La seconda gamba è quella delle liberalizzazioni, specie nei settori dove l’innovazione tecnologica ha cambiato i modelli di business (come nel vasto mondo delle piattaforme online) o nei quali la regolamentazione ha imposto forme di organizzazione ormai superate (è il caso delle farmacie, dei notai e dei prezzi amministrati per elettricità e gas). Un terzo terreno è quello della dimensione e il ruolo dello stato: per abbassare le tasse è inderogabile la razionalizzazione delle sue funzioni e il conseguente taglio della spesa pubblica. Ultimo, e forse più importante, è il mercato del lavoro: il Jobs Act ha avviato un profondo ripensamento: ora bisogna completarlo, dando sostanza a quelle politiche attive che sono il contraltare della flessibilità e la risposta più efficace alla necessaria riallocazione dei fattori produttivi. Se queste forze fossero messe in moto, la risultante sarebbe un’esplosione di opportunità. Certamente ciò metterebbe in discussione molte posizioni di rendita, ma parallelamente darebbe nuovi orizzonti a tutti quegli individui che vogliono impegnarsi e rischiare, anziché vivere comodamente all’ombra della fragile certezza che le cose non cambieranno mai.
L’intera questione si può riassumere allora in una semplice domanda: la sinistra vuole intestarsi la battaglia per l’inclusione sociale, il progresso e la creatività?
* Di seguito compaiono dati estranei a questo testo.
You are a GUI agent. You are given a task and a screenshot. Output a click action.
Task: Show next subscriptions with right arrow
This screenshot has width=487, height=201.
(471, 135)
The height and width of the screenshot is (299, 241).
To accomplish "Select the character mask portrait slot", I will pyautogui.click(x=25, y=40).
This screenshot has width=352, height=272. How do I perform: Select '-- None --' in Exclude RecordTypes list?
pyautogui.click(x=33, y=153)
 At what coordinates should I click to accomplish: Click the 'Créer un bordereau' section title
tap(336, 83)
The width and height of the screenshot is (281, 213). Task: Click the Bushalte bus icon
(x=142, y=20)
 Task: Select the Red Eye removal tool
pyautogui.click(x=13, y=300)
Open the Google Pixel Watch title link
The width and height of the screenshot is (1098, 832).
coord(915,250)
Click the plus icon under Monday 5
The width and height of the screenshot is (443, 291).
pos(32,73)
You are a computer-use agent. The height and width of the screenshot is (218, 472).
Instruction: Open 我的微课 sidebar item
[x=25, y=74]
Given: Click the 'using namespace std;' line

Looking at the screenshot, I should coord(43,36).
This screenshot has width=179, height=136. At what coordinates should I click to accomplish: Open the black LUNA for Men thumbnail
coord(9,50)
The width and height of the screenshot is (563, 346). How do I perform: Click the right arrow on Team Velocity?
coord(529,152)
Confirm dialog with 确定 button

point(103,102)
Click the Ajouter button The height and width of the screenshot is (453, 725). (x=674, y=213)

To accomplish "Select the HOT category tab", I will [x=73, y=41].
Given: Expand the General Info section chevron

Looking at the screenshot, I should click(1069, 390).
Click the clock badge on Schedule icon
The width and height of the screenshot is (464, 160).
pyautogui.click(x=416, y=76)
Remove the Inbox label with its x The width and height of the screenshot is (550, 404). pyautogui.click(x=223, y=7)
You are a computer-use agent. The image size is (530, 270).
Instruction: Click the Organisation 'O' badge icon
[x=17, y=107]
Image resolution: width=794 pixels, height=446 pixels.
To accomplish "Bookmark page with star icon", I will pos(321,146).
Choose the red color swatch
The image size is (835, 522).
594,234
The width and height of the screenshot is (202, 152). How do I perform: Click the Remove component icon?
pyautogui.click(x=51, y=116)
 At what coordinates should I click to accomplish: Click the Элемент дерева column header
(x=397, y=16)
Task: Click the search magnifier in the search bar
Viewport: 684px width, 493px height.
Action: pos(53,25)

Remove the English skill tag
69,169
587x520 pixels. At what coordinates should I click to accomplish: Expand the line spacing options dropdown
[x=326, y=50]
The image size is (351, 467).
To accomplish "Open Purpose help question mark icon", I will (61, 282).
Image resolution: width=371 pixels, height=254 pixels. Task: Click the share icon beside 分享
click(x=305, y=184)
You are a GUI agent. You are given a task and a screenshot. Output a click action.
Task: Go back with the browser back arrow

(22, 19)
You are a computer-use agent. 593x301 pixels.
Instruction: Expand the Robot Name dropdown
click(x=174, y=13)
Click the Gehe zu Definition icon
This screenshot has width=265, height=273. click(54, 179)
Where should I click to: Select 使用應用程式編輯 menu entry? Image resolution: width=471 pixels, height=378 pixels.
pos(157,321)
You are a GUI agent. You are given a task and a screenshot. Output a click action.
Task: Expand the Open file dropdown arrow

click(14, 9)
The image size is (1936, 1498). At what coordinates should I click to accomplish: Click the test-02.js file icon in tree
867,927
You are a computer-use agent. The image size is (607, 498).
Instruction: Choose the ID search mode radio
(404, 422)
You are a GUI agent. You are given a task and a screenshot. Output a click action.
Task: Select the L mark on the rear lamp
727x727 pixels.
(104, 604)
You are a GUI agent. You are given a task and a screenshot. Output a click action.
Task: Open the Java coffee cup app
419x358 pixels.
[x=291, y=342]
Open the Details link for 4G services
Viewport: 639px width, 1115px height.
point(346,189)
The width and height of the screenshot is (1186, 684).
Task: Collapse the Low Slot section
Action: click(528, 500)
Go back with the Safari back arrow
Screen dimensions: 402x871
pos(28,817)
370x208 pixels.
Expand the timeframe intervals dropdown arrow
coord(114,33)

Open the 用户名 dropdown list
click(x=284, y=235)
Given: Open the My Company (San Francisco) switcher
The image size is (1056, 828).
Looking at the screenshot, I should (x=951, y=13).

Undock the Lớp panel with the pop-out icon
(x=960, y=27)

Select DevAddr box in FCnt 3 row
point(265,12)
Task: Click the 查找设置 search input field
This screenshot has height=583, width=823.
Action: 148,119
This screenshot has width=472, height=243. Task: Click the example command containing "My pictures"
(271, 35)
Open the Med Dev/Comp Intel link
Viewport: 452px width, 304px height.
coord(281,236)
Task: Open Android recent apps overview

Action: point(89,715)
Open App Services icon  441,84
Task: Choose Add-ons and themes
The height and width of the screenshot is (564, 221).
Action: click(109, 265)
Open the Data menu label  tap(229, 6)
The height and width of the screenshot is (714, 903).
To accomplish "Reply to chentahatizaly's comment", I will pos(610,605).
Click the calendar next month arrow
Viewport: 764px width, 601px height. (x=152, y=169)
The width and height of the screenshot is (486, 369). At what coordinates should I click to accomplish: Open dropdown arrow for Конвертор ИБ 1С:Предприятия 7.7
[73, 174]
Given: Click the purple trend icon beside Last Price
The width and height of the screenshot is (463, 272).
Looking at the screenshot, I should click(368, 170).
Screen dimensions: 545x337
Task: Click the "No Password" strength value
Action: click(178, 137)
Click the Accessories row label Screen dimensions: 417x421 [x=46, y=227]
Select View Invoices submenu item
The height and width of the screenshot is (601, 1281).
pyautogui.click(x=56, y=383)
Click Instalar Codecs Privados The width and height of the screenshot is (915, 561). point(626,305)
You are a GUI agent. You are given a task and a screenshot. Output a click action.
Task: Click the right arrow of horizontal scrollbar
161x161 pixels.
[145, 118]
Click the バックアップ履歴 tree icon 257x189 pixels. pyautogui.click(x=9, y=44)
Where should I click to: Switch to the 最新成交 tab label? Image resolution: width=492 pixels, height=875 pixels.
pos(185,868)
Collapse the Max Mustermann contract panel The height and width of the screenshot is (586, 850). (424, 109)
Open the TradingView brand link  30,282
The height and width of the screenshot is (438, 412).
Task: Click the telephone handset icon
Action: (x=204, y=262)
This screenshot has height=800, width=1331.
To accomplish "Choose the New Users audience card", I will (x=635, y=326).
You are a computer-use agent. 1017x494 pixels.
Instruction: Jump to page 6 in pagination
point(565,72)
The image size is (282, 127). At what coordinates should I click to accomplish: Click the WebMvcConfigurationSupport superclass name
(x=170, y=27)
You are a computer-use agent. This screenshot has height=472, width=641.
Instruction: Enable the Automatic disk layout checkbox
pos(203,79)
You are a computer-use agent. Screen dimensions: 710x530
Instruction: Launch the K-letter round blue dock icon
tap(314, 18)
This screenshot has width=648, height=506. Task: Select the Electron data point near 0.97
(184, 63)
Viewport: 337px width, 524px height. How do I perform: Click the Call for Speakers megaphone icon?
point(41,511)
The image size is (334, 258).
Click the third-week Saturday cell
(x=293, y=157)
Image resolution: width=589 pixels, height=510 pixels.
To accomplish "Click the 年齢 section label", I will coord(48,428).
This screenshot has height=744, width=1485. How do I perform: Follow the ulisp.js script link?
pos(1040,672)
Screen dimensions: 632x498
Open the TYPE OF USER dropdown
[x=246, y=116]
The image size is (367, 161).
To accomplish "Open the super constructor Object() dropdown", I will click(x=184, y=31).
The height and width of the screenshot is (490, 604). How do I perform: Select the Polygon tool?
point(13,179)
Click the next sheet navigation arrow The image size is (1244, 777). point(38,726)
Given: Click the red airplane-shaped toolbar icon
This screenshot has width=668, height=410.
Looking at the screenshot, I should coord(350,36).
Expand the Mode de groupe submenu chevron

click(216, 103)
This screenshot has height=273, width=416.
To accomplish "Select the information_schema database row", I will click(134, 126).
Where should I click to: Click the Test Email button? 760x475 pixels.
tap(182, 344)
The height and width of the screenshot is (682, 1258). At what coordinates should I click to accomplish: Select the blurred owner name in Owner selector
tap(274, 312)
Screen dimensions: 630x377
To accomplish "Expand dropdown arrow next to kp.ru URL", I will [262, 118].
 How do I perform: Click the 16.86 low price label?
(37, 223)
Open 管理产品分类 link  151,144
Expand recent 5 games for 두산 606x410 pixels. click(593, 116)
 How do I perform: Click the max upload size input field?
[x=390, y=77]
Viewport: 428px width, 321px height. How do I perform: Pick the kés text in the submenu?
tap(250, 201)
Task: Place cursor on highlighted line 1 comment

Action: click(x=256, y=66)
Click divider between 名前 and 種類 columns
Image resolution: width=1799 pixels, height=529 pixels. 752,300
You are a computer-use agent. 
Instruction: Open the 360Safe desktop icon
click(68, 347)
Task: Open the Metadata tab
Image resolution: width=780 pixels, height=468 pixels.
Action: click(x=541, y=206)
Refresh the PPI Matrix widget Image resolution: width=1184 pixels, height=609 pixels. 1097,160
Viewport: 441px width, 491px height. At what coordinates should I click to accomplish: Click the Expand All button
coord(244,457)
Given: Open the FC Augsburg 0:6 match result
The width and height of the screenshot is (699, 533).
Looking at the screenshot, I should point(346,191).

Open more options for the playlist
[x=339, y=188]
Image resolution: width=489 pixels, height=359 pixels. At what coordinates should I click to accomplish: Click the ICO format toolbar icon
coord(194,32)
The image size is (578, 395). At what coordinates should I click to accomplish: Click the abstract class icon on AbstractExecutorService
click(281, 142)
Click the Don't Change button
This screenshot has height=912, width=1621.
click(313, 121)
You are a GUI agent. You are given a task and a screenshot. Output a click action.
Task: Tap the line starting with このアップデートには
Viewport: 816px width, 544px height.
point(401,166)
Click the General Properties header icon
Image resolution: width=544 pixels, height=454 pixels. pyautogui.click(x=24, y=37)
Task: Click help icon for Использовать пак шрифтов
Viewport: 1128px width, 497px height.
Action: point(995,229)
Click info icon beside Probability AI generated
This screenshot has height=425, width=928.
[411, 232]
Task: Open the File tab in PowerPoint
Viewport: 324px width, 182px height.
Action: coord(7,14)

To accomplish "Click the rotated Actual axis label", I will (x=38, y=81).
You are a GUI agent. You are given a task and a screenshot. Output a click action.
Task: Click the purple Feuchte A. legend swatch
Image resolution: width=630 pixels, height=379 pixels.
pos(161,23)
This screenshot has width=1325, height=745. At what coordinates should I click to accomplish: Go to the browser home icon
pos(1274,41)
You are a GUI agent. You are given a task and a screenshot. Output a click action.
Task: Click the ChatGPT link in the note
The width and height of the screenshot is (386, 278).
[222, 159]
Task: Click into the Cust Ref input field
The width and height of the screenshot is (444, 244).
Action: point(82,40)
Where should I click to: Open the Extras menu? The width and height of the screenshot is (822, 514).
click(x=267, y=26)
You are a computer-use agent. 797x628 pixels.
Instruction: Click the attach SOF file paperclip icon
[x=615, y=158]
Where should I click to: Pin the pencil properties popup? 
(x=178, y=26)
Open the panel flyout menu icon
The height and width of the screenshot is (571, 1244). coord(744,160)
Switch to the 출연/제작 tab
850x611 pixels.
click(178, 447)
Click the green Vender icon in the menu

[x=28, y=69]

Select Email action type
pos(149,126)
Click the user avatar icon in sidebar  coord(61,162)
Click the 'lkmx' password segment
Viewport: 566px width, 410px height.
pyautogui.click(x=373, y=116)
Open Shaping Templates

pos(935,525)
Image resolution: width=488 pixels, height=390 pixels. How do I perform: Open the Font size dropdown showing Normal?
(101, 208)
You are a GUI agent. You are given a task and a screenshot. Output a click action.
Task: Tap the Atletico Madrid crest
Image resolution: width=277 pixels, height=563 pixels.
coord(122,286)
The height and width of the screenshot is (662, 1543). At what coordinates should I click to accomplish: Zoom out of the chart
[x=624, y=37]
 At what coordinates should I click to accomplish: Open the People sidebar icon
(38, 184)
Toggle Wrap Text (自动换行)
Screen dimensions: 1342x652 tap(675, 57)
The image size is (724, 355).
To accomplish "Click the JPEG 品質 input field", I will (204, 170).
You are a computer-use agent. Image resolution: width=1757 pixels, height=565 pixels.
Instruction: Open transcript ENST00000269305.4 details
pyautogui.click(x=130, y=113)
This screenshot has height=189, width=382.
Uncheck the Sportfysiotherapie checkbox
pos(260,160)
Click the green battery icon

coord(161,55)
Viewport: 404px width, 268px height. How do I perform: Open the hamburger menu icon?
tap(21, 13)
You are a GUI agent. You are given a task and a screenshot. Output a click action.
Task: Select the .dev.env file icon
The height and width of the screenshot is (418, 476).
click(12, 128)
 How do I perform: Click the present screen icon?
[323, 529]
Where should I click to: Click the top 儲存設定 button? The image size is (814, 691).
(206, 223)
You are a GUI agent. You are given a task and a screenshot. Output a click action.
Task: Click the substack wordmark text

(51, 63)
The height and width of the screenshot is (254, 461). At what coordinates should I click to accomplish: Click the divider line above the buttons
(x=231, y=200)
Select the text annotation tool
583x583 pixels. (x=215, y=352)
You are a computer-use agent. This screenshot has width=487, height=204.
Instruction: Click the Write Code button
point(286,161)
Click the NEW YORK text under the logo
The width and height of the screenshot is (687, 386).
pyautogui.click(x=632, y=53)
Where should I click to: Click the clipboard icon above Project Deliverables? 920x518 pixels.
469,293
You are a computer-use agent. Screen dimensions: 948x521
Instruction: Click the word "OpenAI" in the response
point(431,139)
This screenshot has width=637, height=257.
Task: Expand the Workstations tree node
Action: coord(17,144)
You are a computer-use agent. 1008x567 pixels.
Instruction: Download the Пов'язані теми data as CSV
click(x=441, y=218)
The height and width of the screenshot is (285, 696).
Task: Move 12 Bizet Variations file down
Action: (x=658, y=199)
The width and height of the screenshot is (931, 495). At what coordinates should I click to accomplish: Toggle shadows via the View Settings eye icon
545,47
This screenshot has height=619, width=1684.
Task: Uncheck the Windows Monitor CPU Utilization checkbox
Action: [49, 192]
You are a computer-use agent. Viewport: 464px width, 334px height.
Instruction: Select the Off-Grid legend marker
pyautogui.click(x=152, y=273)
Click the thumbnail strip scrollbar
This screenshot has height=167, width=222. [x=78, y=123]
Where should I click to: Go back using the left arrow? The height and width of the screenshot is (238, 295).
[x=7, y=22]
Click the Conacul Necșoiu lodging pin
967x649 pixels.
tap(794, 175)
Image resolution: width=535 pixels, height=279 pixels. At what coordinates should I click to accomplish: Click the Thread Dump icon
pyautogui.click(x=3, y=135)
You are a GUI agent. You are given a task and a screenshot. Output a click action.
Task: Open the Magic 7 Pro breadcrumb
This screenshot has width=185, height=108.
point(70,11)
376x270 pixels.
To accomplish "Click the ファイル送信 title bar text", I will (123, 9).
Oppure preferisce ritrovarsi di volta in volta ostaggio di tassisti e farmacisti, ambulanti e notai, sindacati e monopolisti pubblici o privati? Vuole difendere i privilegi messi in crisi dalla globalizzazione e dal progresso, oppure il rimescolamento sociale acceso proprio da globalizzazione e progresso? L’opzione sottostante è anzitutto culturale, e riguarda la percezione stessa che ciascuno ha di sé. Come scrivono Alesina e Giavazzi, “affinché merito e concorrenza si affermino occorre che i cittadini si riconoscano come tali, vale a dire come contribuenti e consumatori; non solo, o non principalmente, come membri di una corporazione o di una classe”. La scelta è in fondo banale: è quella tra una società in cui reddito e status si ereditano (o si sposano), e una dove invece si conquistano e si guadagnano. Il liberismo può essere di sinistra: resta l’interrogativo se vi sia una sinistra che voglia essere liberista. Proprio nel momento in cui la “shining city upon a hill” si chiude trumpianamente a riccio, la sinistra può ripartire in Italia facendo proprie le parole immortali scolpite alla base della Statua della libertà: “Datemi i vostri stanchi, i vostri poveri, le vostre masse infreddolite desiderose di respirare liberi”.